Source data
------------------------------
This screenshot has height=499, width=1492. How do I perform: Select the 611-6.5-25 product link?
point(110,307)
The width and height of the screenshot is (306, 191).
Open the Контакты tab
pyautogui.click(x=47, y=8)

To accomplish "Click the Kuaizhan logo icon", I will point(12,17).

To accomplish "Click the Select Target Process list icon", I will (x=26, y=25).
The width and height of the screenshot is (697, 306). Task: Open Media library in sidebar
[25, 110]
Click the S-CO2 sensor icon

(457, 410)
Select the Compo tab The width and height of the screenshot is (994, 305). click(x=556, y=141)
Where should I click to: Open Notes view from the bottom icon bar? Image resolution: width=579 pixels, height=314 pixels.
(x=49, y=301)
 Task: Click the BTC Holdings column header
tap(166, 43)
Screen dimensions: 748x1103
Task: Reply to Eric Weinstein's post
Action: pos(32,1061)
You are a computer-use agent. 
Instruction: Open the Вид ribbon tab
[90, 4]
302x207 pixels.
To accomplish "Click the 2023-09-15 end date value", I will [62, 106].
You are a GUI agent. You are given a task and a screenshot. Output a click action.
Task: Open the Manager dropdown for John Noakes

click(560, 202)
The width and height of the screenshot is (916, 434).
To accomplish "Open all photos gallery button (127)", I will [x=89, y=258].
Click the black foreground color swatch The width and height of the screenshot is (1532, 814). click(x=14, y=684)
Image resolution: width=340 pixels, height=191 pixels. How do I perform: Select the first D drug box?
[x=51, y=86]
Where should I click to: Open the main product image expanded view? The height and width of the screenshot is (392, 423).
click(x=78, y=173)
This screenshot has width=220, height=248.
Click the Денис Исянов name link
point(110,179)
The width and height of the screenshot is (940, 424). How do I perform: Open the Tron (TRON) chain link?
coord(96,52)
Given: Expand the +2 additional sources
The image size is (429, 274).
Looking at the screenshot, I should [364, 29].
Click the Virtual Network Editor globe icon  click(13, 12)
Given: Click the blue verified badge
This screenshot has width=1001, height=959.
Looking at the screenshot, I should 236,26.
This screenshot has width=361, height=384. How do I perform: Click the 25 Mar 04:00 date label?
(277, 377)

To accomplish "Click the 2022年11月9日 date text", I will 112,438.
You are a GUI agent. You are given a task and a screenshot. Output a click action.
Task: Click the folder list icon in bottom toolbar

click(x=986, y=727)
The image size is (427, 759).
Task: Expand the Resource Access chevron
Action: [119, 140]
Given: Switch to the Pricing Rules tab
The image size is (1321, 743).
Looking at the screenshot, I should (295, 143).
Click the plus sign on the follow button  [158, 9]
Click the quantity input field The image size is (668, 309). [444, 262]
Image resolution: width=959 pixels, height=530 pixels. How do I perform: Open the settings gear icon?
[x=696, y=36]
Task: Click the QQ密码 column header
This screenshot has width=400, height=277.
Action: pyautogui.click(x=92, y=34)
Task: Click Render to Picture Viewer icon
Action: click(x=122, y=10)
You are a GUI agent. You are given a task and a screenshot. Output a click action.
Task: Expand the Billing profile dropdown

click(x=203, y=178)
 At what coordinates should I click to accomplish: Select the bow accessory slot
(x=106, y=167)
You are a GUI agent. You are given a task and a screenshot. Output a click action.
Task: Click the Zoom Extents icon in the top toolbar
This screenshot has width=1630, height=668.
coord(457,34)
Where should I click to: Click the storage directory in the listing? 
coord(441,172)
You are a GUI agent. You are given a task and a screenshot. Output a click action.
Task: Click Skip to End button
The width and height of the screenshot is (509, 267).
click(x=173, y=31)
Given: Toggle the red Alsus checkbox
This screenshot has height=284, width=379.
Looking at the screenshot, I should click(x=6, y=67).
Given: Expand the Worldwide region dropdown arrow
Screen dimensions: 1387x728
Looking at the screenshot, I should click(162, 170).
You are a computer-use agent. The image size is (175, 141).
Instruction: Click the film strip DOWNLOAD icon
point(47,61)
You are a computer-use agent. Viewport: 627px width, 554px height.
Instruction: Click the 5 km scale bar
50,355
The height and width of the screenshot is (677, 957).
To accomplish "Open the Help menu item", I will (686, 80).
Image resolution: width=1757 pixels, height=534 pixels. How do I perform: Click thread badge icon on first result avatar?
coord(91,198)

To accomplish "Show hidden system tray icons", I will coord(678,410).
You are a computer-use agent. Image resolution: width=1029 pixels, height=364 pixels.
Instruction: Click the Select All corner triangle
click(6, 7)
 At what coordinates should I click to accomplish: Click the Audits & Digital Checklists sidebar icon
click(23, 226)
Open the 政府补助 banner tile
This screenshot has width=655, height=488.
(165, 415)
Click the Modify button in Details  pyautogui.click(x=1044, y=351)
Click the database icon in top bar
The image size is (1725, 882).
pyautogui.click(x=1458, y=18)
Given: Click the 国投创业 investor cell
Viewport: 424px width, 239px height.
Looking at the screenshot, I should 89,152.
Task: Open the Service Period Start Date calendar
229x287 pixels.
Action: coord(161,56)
------------------------------
Prompt ::
Extract exactly the lines between the line containing "Click the database icon in top bar" and the end of the data, including both.

The answer ::
Click the database icon in top bar
The image size is (1725, 882).
pyautogui.click(x=1458, y=18)
Given: Click the 国投创业 investor cell
Viewport: 424px width, 239px height.
Looking at the screenshot, I should 89,152.
Task: Open the Service Period Start Date calendar
229x287 pixels.
Action: coord(161,56)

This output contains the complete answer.